> _READING TEXT_:
========

# Monday with Eric.



## alleyyooper (Feb 19, 2020)

Eric and I decided not to put our names in for the draw. We will spend two more weeks hunting together when ever we can.

We set up a meet for Monday morning between 9:30 and 10:00 because Eric wanted to go in to the main office and make sure no one needed any thing.


We Met at 9:45 loaded his things in my truck and off we went north east toward Caro. Before you get there you pass thru Mayville and there is a lot of small hobby farms from 10 to 100 acres many still have horses, the normal barn yard animals chickens and water fowl.


We went to one we like to hit about every 3 months as they have a large over grown wood lot having it logged off about 8 years ago and we seem to always manage to collect a few coyotes there.

We get there and it is 30F but a real strong wind was driving a skin shredding wind chill as we walk across the field to a row of round hay bales left from the summer. 


Walk the callers out about 75 yards from the woods and set the decoys out about 10 more yards closer.

Because the wind is coming from the woods into our faces strong we bumped the volume of the callers up a bit and let loose with a pair of challenge calls.

Almost instantly we got a few barks back in reply. Let loose with a single challenge call getting a pair in return again we believed to be closer. 

Eric changed to the female looking for a mate sound and got a reply defiantly closer.


Sounded like was straight out from us and of course we know the wind was carrying the sound some.

Then there was a coyote just off to my left a easy swing of the Swift on the shooting sticks, yet I waited a bit longer.

Then a second one popped out to the right of the first one almost right in front of me.

I signed to take the second one triggered the finger and fired. 

Two coyotes laid in the field 20 yards from the edge. 

That was a quick 15 minutes so we waited and played the sounds off and on for another 15 minutes but nothing showed. Gather the gear and go look at the coyotes a pair of youngish males possible brothers.


Back at the truck and on the road again the temp read out says 31F DJ on 103 radio out of Lapeer says wind chill is 18F. Make it to M46 turn right toward Kingston make a left about 5 miles down the road to a sheep farm.

========

> _REQUIREMENT_: Rewrite the passage of the coyote hunting account that opens with the words "We Met at 9:45" and closes with "more yards closer.", putting "straw bales" wherever "hay bales" appears.

========

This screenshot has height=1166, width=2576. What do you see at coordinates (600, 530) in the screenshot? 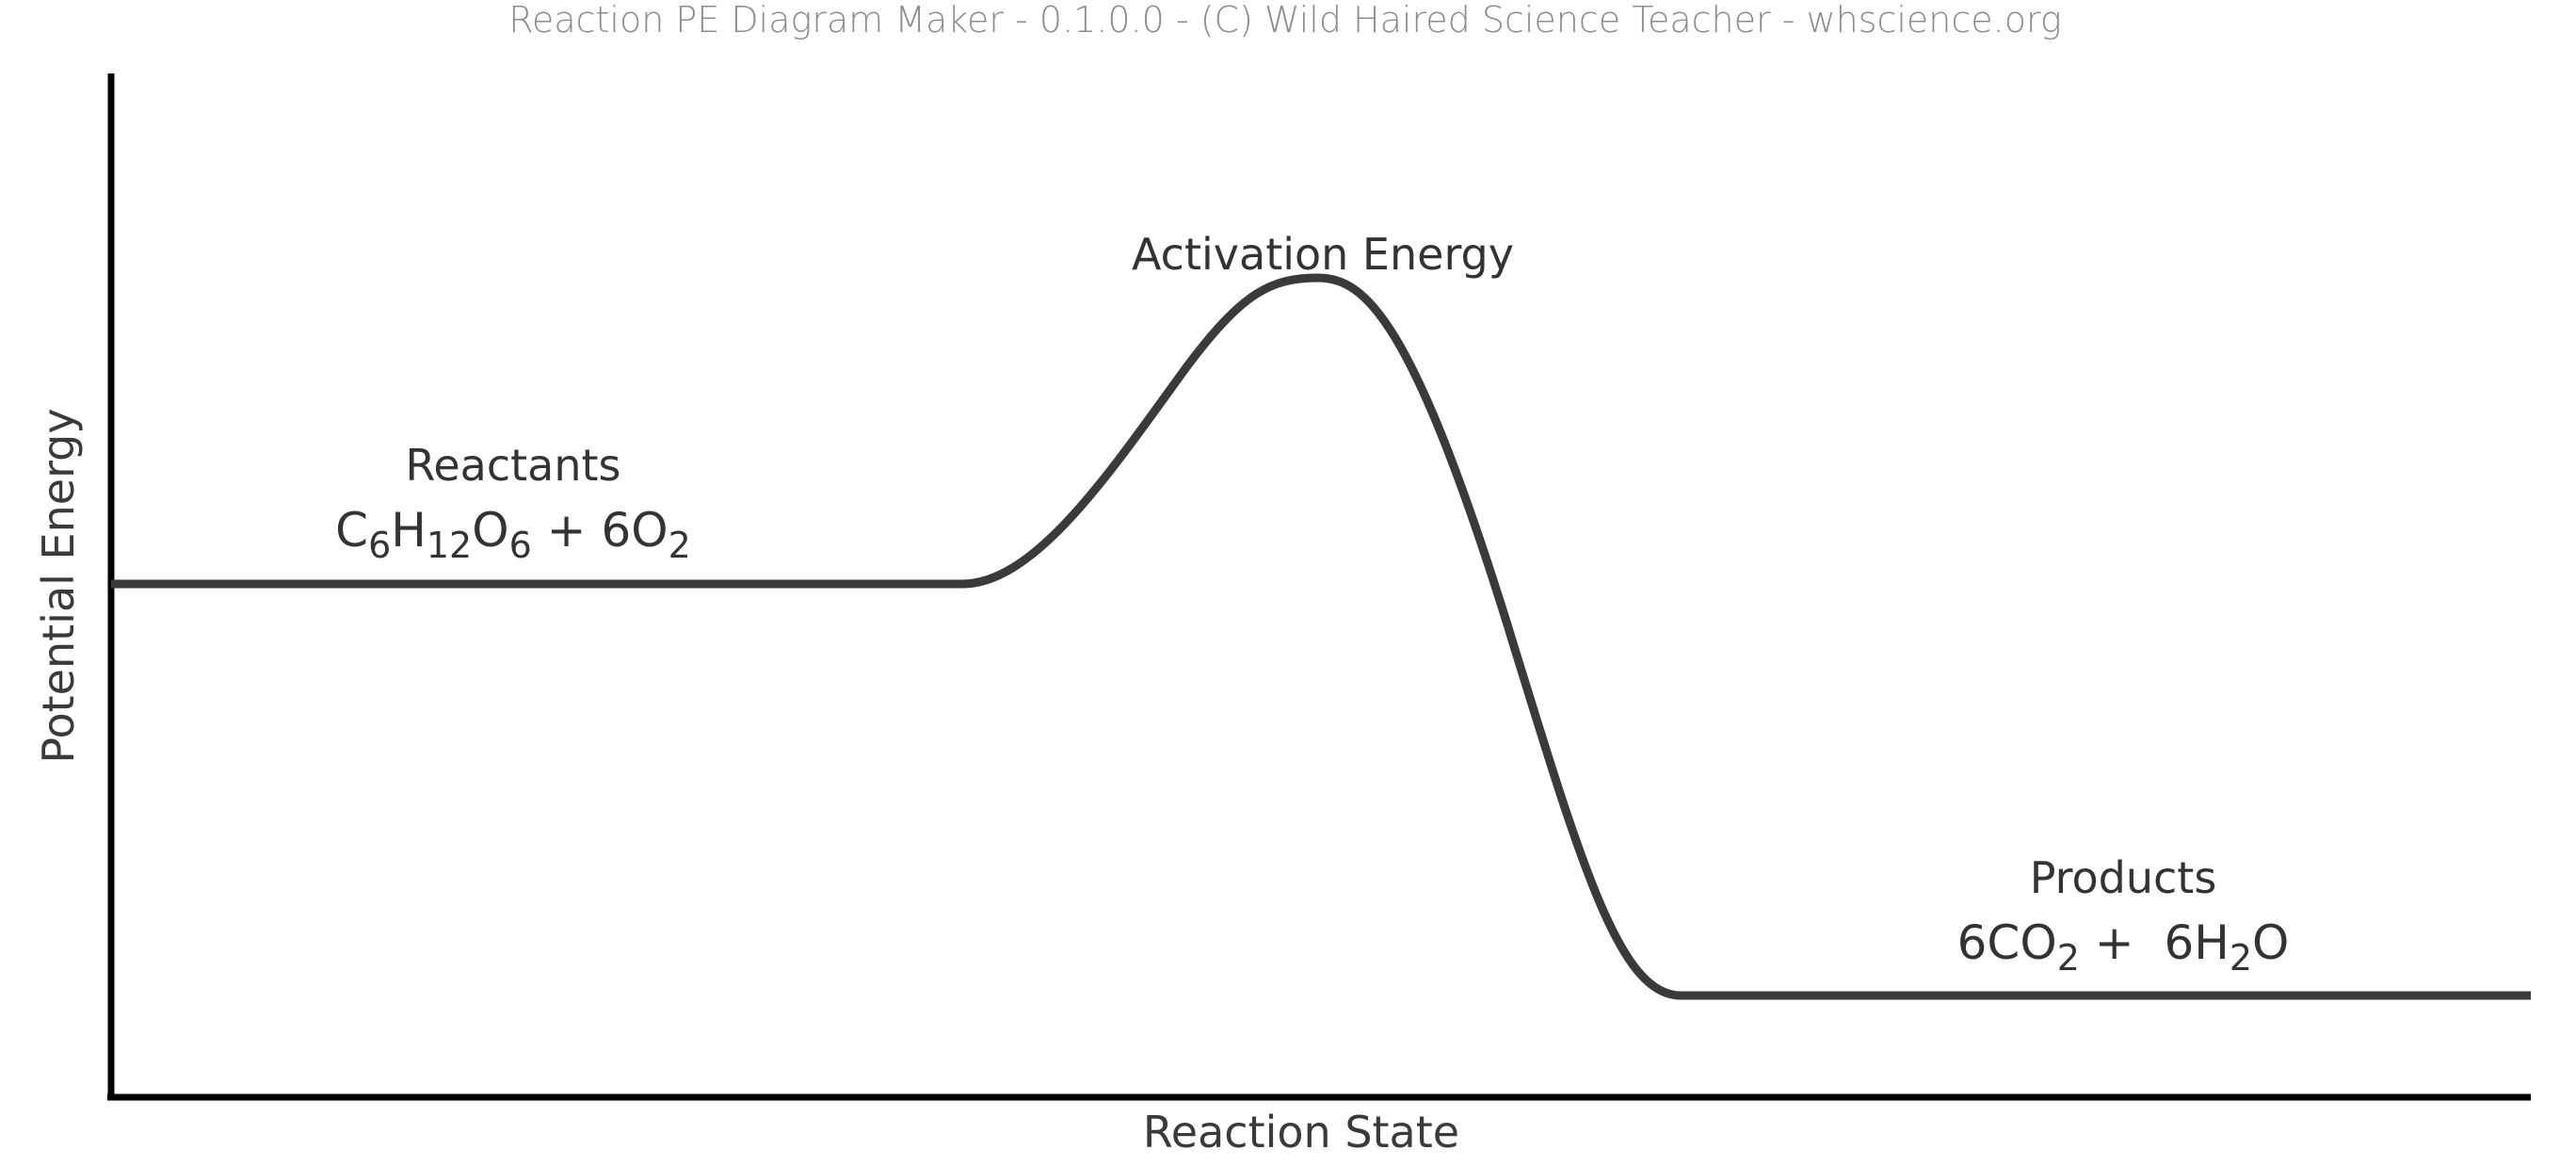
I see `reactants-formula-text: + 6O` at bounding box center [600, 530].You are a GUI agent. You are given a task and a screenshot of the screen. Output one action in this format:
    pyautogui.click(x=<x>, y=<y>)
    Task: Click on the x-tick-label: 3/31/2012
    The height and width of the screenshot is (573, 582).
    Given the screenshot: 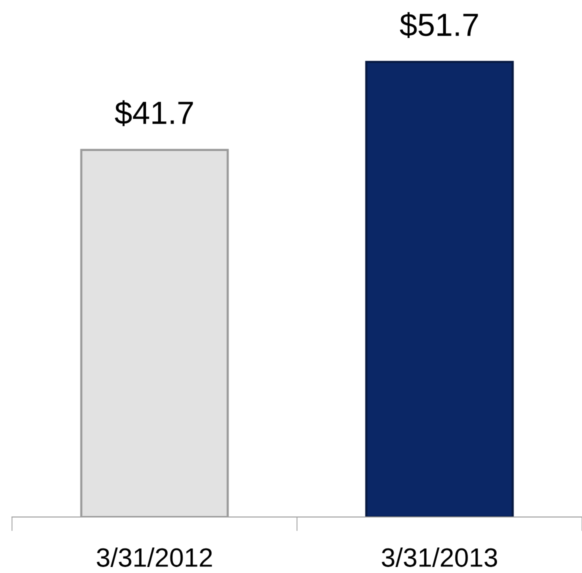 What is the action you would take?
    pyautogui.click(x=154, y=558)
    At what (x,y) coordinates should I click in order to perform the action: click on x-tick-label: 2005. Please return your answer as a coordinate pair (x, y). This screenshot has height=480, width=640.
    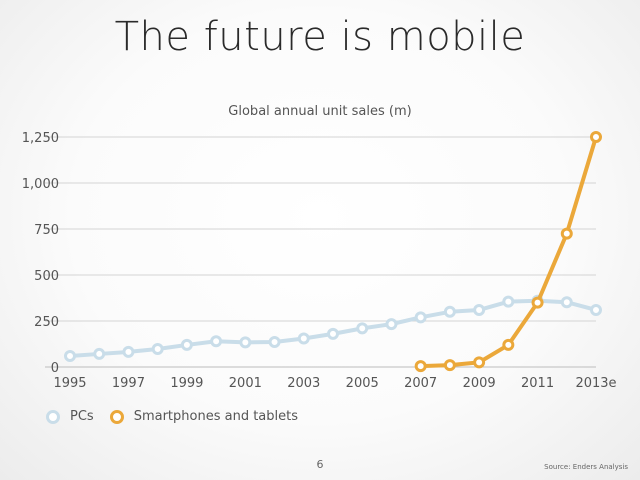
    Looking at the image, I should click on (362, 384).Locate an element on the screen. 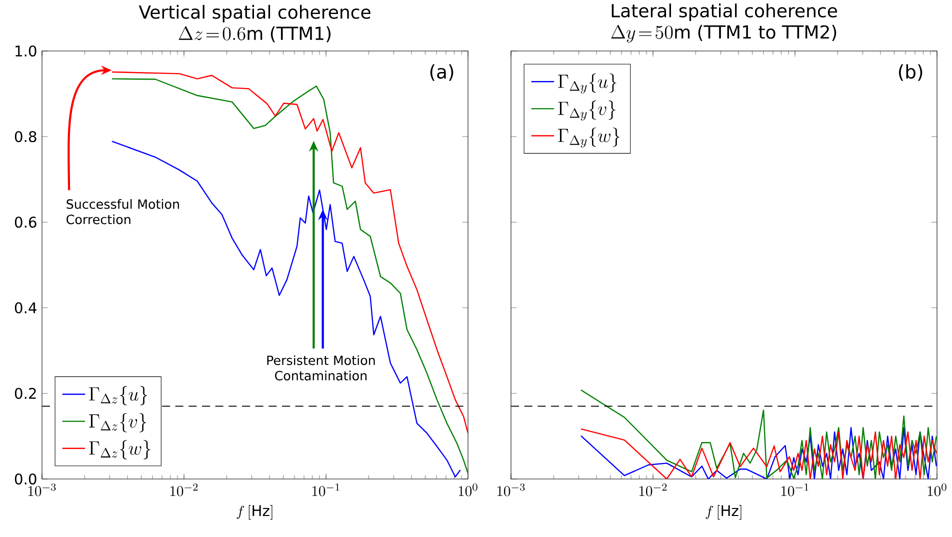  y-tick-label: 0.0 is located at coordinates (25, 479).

========

> _COMPLETED TASK_:
We Met at 9:45 loaded his things in my truck and off we went north east toward Caro. Before you get there you pass thru Mayville and there is a lot of small hobby farms from 10 to 100 acres many still have horses, the normal barn yard animals chickens and water fowl.


We went to one we like to hit about every 3 months as they have a large over grown wood lot having it logged off about 8 years ago and we seem to always manage to collect a few coyotes there.

We get there and it is 30F but a real strong wind was driving a skin shredding wind chill as we walk across the field to a row of round straw bales left from the summer. 


Walk the callers out about 75 yards from the woods and set the decoys out about 10 more yards closer.